··· Information given

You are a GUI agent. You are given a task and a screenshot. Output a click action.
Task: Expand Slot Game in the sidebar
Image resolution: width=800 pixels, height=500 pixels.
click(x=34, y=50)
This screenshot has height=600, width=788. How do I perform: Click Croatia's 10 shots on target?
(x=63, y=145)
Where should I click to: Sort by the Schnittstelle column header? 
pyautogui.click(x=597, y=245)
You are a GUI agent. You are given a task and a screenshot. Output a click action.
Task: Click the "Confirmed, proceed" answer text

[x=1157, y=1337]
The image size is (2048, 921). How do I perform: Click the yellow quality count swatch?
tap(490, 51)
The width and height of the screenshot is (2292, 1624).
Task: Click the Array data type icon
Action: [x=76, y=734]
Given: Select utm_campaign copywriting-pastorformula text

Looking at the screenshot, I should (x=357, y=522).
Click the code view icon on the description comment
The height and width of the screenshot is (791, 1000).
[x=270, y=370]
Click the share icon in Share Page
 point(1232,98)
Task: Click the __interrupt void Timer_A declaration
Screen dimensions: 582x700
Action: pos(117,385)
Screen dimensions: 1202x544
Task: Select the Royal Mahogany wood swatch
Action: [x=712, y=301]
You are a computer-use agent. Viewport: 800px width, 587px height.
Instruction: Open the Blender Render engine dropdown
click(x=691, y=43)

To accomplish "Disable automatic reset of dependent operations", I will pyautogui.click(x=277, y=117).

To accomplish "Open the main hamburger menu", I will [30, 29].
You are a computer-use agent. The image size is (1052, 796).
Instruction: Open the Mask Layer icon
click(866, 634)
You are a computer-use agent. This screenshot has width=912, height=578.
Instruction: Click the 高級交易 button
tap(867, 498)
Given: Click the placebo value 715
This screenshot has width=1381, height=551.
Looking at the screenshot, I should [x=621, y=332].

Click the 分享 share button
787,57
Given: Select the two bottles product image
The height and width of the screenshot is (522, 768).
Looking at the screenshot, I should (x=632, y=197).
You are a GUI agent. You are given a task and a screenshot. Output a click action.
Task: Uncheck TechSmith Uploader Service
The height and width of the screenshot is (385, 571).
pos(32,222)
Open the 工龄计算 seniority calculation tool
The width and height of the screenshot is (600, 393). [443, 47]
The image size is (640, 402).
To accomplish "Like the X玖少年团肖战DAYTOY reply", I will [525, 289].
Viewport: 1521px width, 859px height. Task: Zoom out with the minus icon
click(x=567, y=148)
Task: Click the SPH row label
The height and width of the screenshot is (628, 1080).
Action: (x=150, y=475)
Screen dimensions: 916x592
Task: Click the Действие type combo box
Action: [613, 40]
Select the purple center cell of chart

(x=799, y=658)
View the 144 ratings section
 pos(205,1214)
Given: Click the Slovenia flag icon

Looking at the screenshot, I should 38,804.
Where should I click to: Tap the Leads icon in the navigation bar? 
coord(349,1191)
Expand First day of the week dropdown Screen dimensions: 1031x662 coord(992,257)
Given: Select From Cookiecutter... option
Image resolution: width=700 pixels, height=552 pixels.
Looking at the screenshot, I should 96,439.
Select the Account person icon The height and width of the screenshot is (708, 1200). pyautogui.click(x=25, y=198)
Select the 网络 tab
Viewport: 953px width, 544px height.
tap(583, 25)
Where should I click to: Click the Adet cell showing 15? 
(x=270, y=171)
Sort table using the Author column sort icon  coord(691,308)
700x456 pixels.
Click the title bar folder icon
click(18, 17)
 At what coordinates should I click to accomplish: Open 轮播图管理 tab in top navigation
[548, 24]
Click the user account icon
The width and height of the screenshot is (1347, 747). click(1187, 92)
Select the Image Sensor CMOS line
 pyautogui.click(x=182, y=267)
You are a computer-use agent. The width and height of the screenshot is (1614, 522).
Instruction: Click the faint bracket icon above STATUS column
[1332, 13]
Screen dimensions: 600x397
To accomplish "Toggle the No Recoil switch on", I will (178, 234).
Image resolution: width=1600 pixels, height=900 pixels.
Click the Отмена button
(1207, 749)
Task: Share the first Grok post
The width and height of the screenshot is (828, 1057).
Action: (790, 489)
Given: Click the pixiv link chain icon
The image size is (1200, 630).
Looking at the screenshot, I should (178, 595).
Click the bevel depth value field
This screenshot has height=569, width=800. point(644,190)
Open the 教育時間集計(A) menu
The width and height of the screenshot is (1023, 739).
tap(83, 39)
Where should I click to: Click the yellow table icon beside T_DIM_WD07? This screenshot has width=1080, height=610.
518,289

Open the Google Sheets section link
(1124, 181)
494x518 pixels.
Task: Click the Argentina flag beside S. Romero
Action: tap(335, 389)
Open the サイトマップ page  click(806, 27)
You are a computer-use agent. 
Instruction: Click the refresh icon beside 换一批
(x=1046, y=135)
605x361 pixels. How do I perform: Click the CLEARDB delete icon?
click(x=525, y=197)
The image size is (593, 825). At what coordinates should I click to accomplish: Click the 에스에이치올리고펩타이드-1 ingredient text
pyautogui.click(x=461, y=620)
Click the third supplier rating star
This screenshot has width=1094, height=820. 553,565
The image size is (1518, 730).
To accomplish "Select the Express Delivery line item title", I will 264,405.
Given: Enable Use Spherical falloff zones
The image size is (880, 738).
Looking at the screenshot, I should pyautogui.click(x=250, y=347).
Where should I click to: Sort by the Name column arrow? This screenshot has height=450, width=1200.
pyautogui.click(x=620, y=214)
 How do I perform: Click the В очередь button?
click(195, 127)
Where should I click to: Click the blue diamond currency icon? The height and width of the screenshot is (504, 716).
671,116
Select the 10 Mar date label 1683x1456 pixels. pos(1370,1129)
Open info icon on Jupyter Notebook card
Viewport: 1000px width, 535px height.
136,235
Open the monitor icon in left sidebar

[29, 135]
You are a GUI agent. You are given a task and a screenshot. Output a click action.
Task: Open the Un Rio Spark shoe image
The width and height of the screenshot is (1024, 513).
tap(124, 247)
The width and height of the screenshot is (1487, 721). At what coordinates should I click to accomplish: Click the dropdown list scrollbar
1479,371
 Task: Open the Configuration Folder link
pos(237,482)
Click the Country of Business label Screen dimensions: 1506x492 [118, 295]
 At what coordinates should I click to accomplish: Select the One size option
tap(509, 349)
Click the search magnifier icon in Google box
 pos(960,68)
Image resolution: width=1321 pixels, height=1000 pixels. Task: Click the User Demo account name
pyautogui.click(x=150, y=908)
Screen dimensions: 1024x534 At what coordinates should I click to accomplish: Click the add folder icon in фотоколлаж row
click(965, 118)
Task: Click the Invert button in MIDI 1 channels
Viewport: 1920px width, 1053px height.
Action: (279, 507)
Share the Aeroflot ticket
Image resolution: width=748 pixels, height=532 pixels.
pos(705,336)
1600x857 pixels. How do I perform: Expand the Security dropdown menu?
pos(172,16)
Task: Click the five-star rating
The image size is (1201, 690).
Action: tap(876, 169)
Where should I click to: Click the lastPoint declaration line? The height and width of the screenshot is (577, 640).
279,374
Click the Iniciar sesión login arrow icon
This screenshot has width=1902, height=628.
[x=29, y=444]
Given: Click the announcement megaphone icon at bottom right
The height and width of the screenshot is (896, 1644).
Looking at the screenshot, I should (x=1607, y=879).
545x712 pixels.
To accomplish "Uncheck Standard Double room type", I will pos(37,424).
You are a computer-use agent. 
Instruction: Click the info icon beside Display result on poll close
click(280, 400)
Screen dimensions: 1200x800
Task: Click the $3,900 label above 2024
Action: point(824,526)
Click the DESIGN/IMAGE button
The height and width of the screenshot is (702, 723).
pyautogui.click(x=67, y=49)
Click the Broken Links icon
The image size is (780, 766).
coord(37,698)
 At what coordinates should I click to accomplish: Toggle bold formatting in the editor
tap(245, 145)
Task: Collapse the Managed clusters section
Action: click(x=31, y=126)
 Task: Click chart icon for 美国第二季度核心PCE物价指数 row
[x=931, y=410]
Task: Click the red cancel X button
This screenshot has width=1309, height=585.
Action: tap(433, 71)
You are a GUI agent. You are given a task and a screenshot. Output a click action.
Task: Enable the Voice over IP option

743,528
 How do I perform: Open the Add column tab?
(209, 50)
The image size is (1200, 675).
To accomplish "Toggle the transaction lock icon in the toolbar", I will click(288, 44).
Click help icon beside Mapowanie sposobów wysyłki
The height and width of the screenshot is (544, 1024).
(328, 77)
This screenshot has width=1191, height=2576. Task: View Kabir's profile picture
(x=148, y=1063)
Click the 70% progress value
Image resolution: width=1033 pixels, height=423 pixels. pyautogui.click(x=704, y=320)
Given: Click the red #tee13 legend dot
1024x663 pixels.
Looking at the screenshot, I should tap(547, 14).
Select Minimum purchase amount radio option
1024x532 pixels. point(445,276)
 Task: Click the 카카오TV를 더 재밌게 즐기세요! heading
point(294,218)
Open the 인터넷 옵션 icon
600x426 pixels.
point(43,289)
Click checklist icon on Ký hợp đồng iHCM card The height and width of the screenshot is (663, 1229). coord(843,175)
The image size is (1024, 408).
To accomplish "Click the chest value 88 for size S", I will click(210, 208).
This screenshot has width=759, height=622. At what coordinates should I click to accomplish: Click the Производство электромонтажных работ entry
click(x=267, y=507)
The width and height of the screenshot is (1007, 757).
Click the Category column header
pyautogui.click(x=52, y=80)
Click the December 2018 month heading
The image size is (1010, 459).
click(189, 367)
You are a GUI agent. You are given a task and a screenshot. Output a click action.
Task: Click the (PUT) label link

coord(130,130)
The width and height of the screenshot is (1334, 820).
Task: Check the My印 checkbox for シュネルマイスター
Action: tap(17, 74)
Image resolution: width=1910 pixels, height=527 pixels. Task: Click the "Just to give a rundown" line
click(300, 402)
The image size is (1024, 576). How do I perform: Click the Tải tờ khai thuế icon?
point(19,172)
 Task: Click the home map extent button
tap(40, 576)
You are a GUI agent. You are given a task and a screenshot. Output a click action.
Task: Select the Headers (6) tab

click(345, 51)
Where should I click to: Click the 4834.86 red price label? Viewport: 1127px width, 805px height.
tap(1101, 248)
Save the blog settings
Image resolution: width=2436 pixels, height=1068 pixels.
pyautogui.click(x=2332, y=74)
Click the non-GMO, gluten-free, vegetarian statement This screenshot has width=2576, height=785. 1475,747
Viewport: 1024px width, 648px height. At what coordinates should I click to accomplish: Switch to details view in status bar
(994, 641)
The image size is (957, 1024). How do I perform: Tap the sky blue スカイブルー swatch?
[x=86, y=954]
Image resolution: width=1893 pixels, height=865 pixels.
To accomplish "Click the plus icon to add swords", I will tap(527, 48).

······

*What you need to do*. Filter the lines above, keeping each one that contains the string "will".

*Solution for this exercise*.
To accomplish "Disable automatic reset of dependent operations", I will pyautogui.click(x=277, y=117).
To accomplish "Open the main hamburger menu", I will [30, 29].
To accomplish "Like the X玖少年团肖战DAYTOY reply", I will [525, 289].
To accomplish "Toggle the No Recoil switch on", I will (178, 234).
To accomplish "Select the Express Delivery line item title", I will 264,405.
To accomplish "Uncheck Standard Double room type", I will pos(37,424).
To accomplish "Toggle the transaction lock icon in the toolbar", I will click(288, 44).
To accomplish "Click the chest value 88 for size S", I will click(210, 208).
To accomplish "Click the plus icon to add swords", I will tap(527, 48).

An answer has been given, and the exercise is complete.